Doctors, Dentists, Lawyers; almost every successful business and vibrant social life is in some way based on referrals and connections.  At a time when we are spending so much time with social media, email and texting, are we actually moving further away from meaningful relationships in our personal and professional lives?

How do you build a successful referral-based business and a vibrant social life that is more than just a network of casual acquaintances?

Dig deep!

  • Invest your time and energy in a group of individuals that are ready to champion you and be ambassadors for you socially and in the business arena.
  • Educate your clients, co-workers and people in your social groups about what you want and what you value.   
  • Always offer to help others by saying, “If there is anything I can do for you; just let me know!” 
  • Keep in touch consistently, personally and systematically.  (The Referral of a Lifetime by Tim Templeton)

“When you go out of your way to be nice to a person; it will not soon be forgotten.  You will be permanently on file in that person’s memory bank.” 
(Letitia Baldrige’s Complete Guide to a Great Social Life, 1987)

This is where I have really dropped the ball.  I have spent so much precious time investing in the connective power of cyberspace that I have forgotten how to pick up my phone and make a personal phone call.  I have become lazy about sending a piece of hand addressed snail mail.  I discount how great it feels to share a cup of hot tea or a simple meal with a friend.  I have also missed the surprise phone call or visit from a friend or client that I have not talked with in a long time.

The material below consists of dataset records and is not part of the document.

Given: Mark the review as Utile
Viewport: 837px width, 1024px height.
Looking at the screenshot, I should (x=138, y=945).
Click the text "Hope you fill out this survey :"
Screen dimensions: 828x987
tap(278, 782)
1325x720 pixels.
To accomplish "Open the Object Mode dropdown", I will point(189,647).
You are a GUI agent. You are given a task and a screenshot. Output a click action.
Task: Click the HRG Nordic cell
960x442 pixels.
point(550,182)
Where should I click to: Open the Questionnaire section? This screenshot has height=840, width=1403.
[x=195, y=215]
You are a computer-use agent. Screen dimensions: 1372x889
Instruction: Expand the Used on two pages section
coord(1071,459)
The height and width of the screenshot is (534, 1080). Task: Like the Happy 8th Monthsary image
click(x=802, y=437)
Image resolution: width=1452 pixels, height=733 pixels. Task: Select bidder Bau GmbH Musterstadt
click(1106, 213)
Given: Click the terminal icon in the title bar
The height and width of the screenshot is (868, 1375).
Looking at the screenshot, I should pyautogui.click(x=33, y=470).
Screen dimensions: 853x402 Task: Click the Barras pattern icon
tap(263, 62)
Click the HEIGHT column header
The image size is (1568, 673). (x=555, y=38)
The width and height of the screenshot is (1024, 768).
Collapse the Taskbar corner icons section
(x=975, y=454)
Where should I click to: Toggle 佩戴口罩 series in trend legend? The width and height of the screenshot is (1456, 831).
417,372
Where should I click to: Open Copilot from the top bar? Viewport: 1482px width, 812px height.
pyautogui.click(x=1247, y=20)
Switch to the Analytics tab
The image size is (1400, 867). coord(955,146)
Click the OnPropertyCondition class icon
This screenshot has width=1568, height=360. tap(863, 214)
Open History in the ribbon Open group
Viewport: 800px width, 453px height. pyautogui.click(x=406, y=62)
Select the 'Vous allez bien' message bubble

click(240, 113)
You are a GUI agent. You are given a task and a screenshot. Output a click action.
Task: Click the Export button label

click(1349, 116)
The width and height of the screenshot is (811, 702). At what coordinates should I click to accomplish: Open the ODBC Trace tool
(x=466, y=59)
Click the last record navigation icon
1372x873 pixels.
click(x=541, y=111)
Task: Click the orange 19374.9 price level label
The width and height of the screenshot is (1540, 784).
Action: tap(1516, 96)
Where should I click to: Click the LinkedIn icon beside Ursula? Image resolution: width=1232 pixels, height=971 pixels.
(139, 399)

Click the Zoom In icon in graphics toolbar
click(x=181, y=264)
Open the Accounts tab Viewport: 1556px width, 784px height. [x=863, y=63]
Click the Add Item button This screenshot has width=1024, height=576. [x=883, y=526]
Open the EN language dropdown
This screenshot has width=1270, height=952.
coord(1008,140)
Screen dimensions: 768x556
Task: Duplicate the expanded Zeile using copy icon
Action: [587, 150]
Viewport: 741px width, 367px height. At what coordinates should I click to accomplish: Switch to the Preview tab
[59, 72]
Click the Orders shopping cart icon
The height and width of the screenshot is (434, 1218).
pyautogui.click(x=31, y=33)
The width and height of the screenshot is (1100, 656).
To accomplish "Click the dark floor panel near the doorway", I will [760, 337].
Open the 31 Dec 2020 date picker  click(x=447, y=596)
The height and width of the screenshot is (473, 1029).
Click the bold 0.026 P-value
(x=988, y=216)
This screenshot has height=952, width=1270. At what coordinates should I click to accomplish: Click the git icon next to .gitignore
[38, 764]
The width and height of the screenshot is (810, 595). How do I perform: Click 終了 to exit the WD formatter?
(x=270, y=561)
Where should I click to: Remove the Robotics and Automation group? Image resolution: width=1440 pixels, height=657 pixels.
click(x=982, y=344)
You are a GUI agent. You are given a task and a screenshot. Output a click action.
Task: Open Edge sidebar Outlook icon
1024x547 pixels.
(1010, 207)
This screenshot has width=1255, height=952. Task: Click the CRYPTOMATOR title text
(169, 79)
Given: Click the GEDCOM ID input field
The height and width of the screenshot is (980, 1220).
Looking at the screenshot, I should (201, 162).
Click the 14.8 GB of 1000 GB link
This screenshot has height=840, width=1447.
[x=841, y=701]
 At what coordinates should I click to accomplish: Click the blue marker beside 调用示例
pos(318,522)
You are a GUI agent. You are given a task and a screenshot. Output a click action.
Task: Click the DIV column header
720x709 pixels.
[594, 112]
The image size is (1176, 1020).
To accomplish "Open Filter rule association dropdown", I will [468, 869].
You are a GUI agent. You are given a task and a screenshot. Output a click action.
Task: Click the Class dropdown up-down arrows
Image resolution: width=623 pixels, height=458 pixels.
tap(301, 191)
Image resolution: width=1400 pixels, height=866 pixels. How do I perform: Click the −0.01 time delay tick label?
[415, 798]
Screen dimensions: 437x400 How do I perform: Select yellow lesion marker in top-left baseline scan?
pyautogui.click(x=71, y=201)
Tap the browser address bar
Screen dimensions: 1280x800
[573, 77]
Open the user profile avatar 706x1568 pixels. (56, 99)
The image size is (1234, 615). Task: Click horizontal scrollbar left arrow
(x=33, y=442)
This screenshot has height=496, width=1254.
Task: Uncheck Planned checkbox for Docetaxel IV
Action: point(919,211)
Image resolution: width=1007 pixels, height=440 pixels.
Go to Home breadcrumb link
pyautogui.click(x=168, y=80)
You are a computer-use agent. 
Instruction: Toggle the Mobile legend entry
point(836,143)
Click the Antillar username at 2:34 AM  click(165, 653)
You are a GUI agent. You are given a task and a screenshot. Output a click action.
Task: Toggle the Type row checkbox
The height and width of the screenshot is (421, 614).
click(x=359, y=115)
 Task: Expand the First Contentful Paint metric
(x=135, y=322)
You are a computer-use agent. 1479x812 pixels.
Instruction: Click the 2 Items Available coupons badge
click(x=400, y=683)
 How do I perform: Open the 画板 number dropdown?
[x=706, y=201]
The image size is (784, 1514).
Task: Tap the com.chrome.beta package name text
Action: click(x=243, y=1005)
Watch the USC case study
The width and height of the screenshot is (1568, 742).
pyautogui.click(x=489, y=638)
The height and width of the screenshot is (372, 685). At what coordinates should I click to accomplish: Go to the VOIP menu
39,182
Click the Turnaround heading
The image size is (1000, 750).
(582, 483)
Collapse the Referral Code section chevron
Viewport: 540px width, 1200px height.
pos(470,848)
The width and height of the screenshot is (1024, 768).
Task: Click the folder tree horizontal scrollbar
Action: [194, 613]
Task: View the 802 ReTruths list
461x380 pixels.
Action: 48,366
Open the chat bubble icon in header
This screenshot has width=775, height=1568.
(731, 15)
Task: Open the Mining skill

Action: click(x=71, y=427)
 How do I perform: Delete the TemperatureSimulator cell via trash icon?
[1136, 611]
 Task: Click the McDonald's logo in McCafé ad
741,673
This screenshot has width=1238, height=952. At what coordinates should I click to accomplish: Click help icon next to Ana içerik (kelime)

Make someone’s day.  Pick up the phone, hand write a card, invite a friend or client out for coffee!  Let’s get back to being in one another’s space in a way that is real, profitable and fun!

Create space for the right person at the right time to come into your life.  Remember what the Fairy Godmother said to Cinderella,

“I would not have come if you were not expecting me!”

Some people come into our lives for a reason, a season or a lifetime……when we invite them in!